Retype the items verbatim, starting at the line containing "This screenshot has height=511, width=360." and ending at the line containing "coord(14,354)", with both of those lines included.

**Extracted records:**
start

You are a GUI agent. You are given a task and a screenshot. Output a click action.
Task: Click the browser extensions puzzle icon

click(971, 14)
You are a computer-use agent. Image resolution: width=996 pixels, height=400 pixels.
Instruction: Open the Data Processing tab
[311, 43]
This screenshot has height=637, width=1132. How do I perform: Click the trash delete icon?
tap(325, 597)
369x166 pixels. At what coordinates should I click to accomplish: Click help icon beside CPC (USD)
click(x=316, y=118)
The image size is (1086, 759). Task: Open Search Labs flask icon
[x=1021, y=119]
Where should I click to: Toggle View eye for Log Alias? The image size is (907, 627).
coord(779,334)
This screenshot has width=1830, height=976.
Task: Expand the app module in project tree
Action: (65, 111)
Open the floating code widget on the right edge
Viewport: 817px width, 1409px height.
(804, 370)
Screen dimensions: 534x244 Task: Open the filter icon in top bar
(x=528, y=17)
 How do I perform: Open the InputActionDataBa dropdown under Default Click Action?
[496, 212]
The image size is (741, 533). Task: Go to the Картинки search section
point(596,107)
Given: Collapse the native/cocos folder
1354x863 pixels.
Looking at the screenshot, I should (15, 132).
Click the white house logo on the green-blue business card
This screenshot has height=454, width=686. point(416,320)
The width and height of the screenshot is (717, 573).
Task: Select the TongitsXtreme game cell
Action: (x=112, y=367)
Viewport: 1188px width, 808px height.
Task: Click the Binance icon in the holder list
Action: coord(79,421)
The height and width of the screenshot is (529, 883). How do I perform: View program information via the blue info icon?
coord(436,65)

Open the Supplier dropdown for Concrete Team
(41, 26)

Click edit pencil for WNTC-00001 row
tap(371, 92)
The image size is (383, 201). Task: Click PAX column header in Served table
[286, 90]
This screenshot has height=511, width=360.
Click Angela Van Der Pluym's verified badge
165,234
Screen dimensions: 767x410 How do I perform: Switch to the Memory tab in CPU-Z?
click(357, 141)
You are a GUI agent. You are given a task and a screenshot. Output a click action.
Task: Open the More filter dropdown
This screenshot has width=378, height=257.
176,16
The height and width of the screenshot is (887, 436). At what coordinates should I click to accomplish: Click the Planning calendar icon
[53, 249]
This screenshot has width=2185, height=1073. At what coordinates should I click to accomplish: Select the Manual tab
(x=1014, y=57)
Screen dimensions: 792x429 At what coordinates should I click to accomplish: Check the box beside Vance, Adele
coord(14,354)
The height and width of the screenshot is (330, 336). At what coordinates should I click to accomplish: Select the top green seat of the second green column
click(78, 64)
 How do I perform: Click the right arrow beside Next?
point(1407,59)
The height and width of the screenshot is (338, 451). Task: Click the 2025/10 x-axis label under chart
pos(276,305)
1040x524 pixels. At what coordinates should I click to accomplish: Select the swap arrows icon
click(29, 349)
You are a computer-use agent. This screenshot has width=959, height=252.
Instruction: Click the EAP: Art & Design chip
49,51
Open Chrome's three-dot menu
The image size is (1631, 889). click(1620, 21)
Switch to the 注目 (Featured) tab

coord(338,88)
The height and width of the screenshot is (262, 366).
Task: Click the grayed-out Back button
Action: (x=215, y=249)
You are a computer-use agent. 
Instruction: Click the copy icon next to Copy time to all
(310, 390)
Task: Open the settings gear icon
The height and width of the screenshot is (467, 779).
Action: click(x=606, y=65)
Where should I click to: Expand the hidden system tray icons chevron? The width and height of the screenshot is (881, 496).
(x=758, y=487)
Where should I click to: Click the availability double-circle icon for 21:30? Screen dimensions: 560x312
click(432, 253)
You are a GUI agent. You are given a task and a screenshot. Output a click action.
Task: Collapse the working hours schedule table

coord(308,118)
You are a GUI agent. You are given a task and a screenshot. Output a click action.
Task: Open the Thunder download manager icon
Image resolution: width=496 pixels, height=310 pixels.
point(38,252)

end

**Reply to the task:**
This screenshot has height=511, width=360.
Click Angela Van Der Pluym's verified badge
165,234
Screen dimensions: 767x410 How do I perform: Switch to the Memory tab in CPU-Z?
click(357, 141)
You are a GUI agent. You are given a task and a screenshot. Output a click action.
Task: Open the More filter dropdown
This screenshot has width=378, height=257.
176,16
The height and width of the screenshot is (887, 436). At what coordinates should I click to accomplish: Click the Planning calendar icon
[53, 249]
This screenshot has width=2185, height=1073. At what coordinates should I click to accomplish: Select the Manual tab
(x=1014, y=57)
Screen dimensions: 792x429 At what coordinates should I click to accomplish: Check the box beside Vance, Adele
coord(14,354)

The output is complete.